** Start of Provided records **

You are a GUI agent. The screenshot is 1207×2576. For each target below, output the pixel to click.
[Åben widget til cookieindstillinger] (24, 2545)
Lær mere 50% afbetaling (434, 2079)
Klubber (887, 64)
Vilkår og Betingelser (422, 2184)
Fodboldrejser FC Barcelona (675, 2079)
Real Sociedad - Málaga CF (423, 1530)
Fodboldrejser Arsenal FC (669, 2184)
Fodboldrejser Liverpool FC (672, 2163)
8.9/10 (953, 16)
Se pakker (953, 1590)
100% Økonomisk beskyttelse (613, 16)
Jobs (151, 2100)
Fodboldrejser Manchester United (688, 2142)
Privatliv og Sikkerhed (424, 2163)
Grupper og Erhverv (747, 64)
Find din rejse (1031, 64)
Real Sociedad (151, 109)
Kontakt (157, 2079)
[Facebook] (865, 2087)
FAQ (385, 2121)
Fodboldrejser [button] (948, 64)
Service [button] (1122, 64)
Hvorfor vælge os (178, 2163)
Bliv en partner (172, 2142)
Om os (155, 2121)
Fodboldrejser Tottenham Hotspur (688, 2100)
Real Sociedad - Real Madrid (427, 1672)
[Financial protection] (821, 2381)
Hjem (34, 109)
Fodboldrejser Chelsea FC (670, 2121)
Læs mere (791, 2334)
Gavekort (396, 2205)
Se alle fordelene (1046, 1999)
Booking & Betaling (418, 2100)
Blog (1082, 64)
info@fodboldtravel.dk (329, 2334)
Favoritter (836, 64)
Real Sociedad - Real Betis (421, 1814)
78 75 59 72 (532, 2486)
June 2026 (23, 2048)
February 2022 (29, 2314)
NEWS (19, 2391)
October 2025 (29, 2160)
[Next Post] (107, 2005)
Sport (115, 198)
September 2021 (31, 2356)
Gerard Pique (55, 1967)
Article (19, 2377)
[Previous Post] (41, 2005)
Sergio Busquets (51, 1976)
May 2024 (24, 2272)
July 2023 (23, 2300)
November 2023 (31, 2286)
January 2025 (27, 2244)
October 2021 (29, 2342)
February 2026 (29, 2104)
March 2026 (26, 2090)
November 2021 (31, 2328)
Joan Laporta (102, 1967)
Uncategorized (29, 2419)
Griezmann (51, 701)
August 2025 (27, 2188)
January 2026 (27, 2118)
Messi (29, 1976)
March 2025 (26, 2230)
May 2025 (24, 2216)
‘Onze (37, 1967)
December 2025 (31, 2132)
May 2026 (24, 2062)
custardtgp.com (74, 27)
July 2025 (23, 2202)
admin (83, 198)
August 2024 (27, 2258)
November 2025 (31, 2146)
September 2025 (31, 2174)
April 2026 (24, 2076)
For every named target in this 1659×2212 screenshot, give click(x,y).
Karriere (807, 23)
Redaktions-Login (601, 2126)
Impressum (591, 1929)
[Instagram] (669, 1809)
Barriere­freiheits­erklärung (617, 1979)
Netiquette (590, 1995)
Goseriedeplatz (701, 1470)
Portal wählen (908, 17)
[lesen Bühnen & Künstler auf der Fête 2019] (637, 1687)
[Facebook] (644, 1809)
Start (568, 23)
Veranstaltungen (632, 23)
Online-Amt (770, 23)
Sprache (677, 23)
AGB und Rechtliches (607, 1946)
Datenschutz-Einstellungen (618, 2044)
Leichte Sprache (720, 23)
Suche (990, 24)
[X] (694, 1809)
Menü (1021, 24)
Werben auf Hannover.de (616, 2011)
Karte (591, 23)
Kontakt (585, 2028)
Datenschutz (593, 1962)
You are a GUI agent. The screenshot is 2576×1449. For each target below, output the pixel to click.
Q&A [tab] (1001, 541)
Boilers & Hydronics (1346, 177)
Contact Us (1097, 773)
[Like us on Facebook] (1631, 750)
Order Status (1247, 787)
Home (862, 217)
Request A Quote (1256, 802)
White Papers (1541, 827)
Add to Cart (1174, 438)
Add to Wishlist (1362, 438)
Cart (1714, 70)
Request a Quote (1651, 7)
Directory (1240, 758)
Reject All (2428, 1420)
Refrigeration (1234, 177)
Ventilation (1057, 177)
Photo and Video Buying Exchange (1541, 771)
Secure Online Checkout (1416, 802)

** End of Provided records **

What you need to do:
Please copy the records from the start up to and including the line with "Fodboldrejser Tottenham Hotspur (688, 2100)", keeping each request unchanged. Multiply every coordinate in the answers by 1.8 and round to whole numbers, with halves rounded up.

Full answer:
You are a GUI agent. The screenshot is 1207×2576. For each target below, output the pixel to click.
[Åben widget til cookieindstillinger] (43, 4581)
Lær mere 50% afbetaling (781, 3742)
Klubber (1597, 115)
Vilkår og Betingelser (760, 3931)
Fodboldrejser FC Barcelona (1215, 3742)
Real Sociedad - Málaga CF (761, 2754)
Fodboldrejser Arsenal FC (1204, 3931)
Fodboldrejser Liverpool FC (1210, 3893)
8.9/10 (1715, 29)
Se pakker (1715, 2862)
100% Økonomisk beskyttelse (1103, 29)
Jobs (272, 3780)
Fodboldrejser Manchester United (1238, 3856)
Privatliv og Sikkerhed (763, 3893)
Grupper og Erhverv (1345, 115)
Find din rejse (1856, 115)
Real Sociedad (272, 196)
Kontakt (283, 3742)
[Facebook] (1557, 3757)
FAQ (693, 3818)
Fodboldrejser [button] (1706, 115)
Service [button] (2020, 115)
Hvorfor vælge os (320, 3893)
Bliv en partner (310, 3856)
Om os (279, 3818)
Fodboldrejser Tottenham Hotspur (1238, 3780)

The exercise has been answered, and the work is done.